▶ What is being asked: Output the stretch of the records below from the line containing "Identify the location" through the end as a Markdown table with the columns Row and Line, skipping blank lines and leaving out the pictures.

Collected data
BEGIN

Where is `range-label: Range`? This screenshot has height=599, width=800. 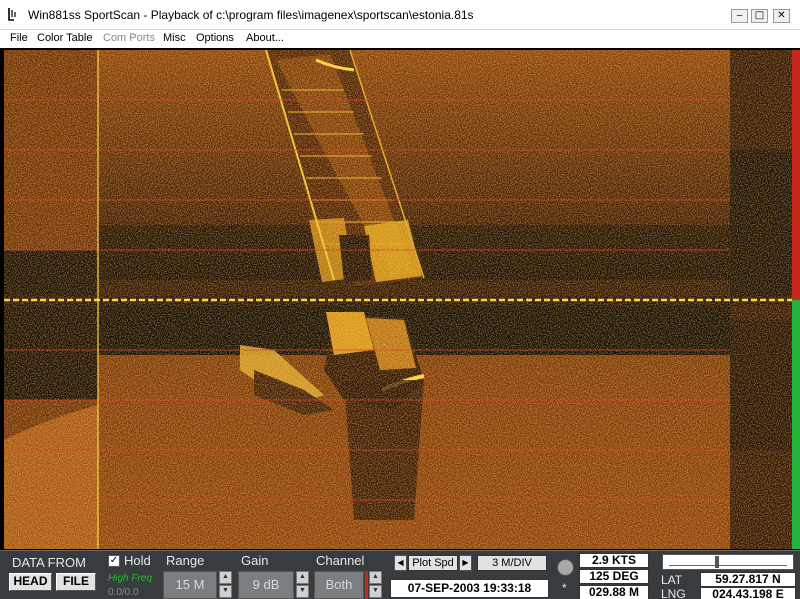
range-label: Range is located at coordinates (186, 560).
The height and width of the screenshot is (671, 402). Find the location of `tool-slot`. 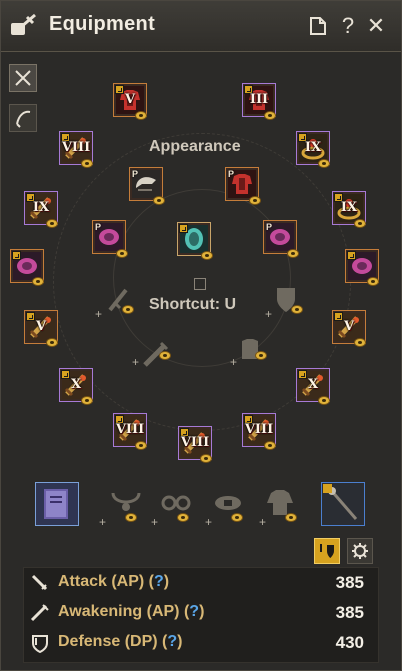

tool-slot is located at coordinates (343, 504).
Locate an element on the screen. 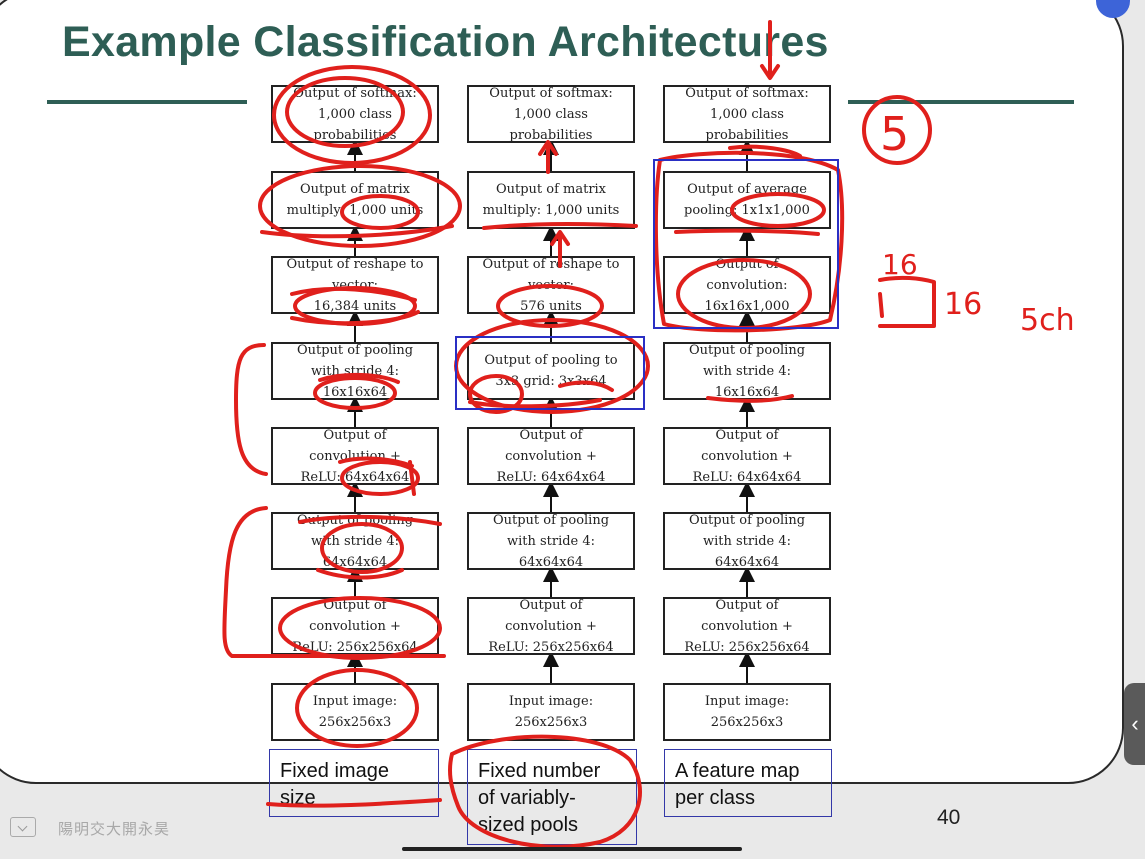  watermark-text: 陽明交大開永昊 is located at coordinates (114, 830).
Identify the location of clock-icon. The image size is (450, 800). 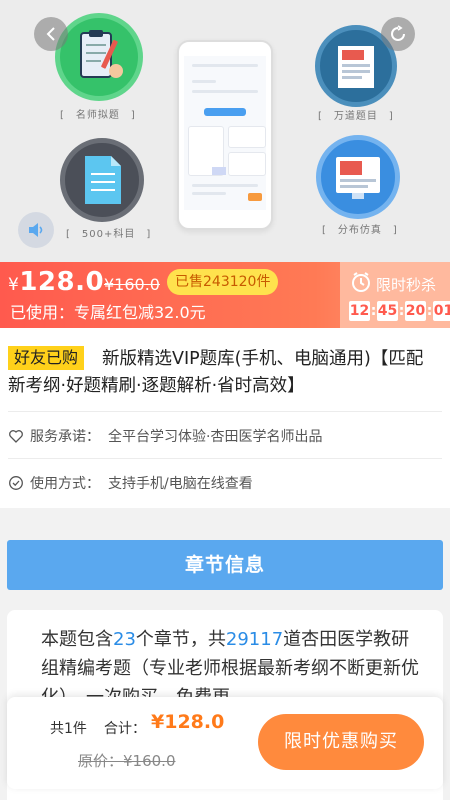
(361, 282).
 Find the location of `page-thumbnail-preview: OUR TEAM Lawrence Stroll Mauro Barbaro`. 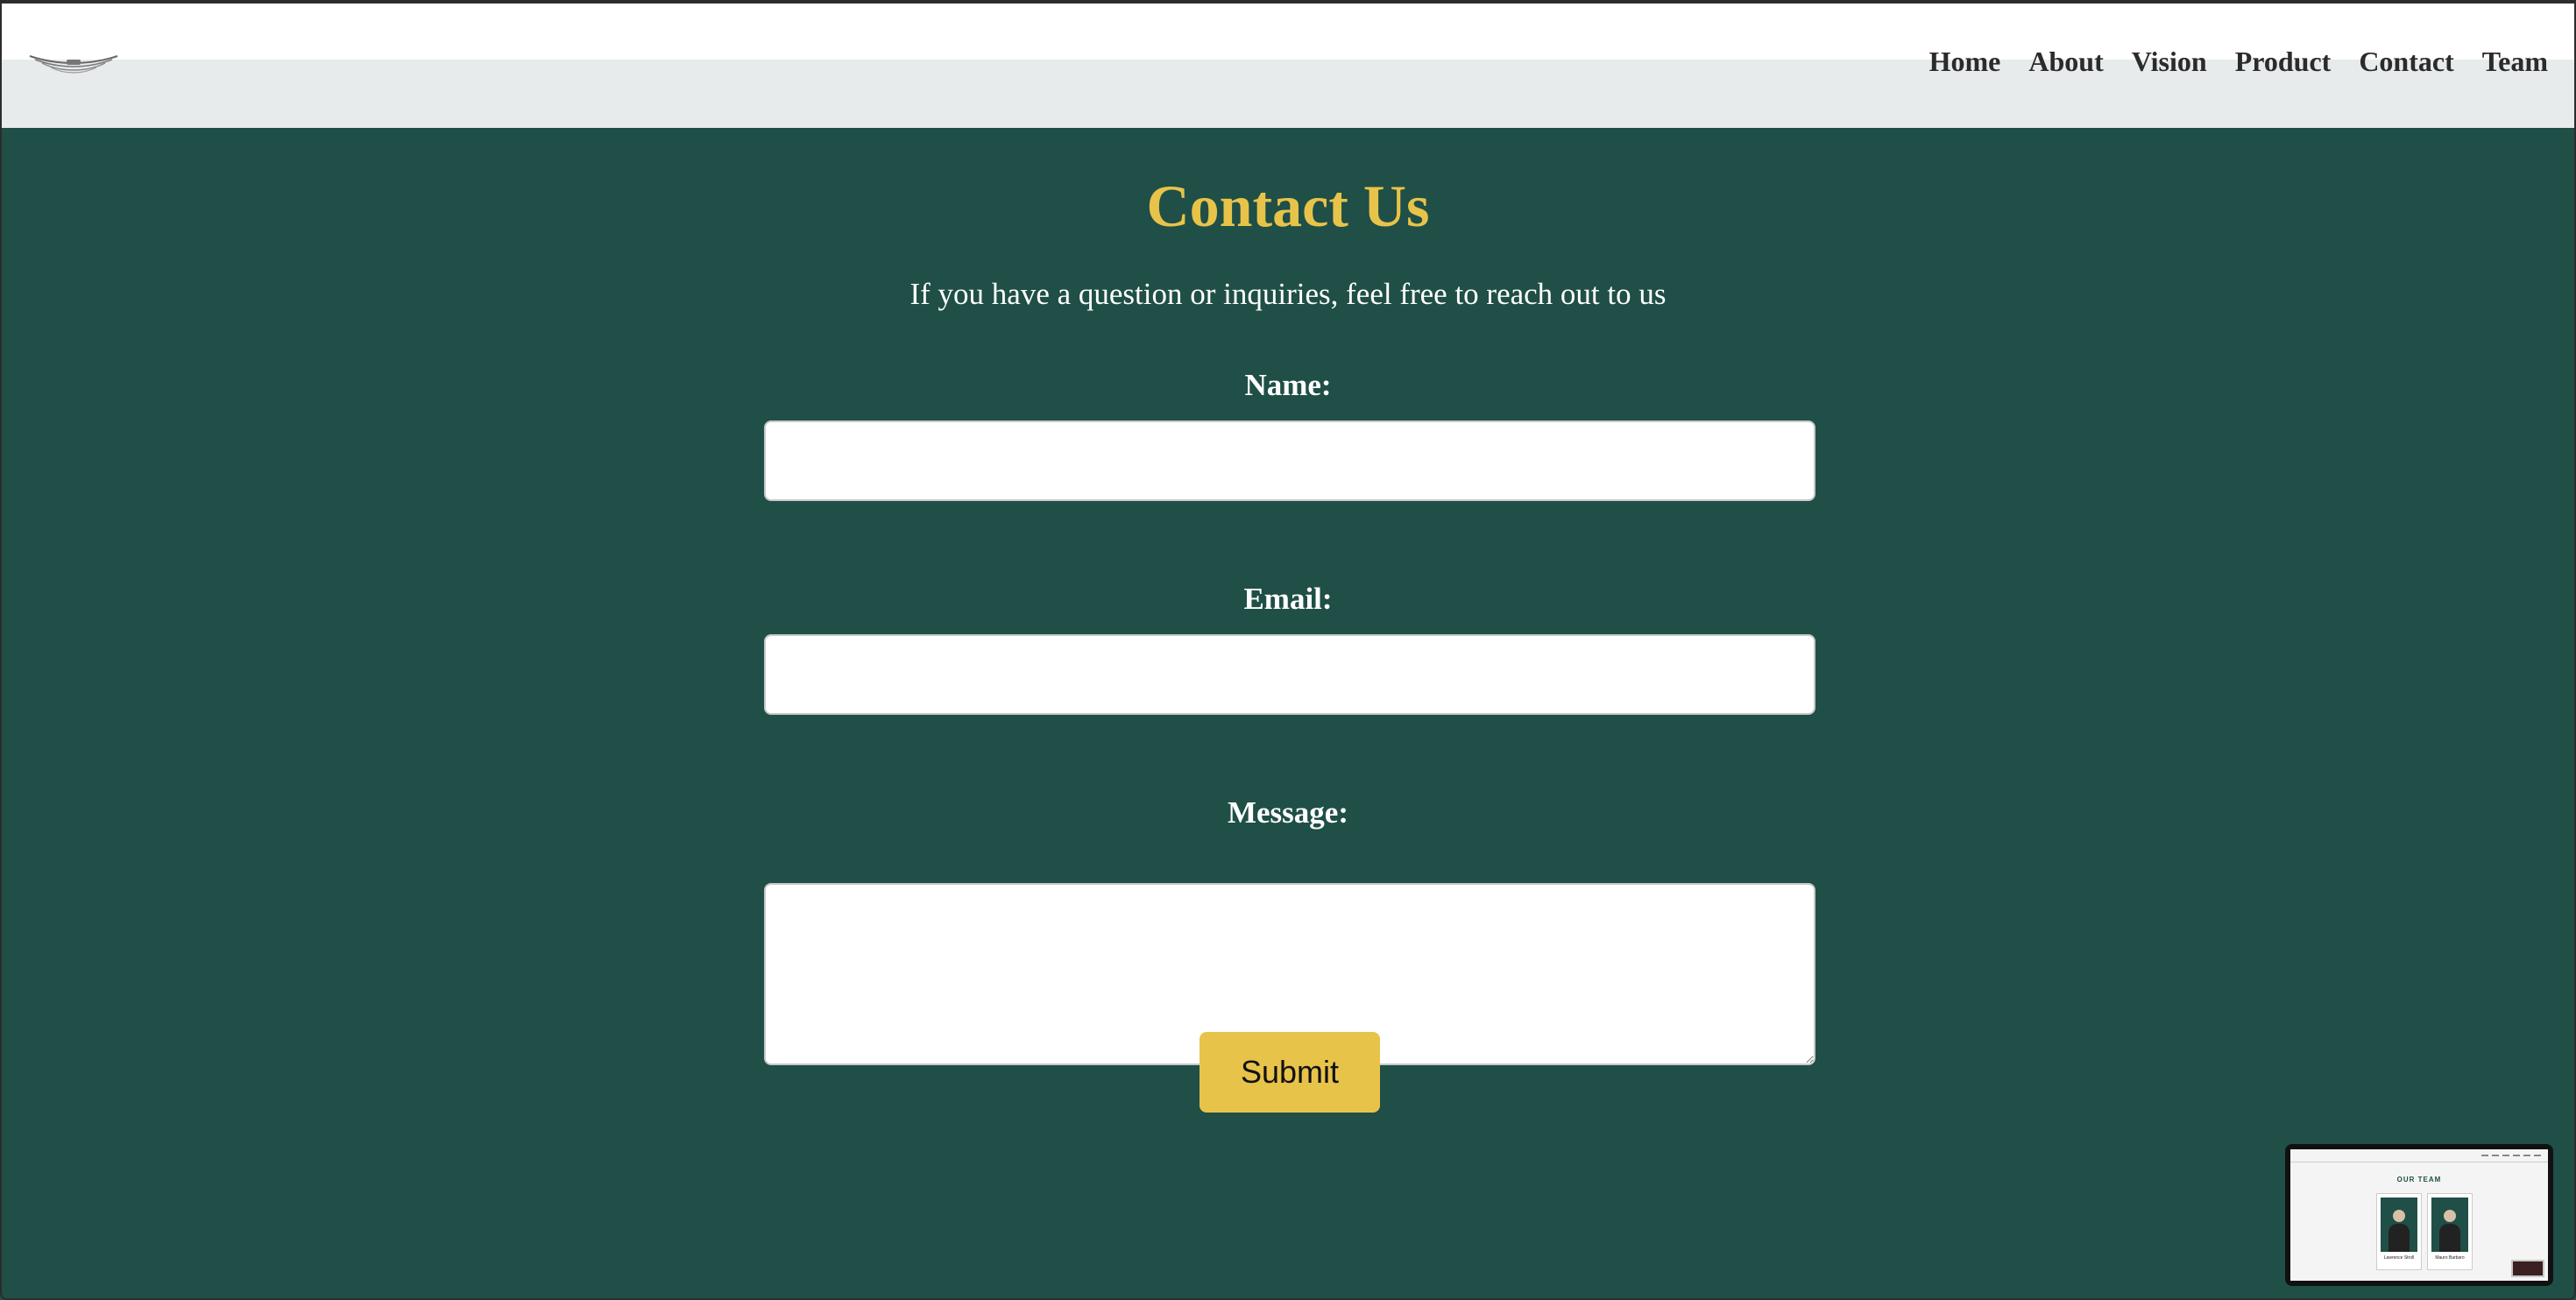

END

▶ Written reply:
| Row | Line |
|---|---|
| 1 | Identify the location of clock-icon. The image size is (450, 800).  |
| 2 | (361, 282). |
| 3 |  Find the location of `page-thumbnail-preview: OUR TEAM Lawrence Stroll Mauro Barbaro`.  |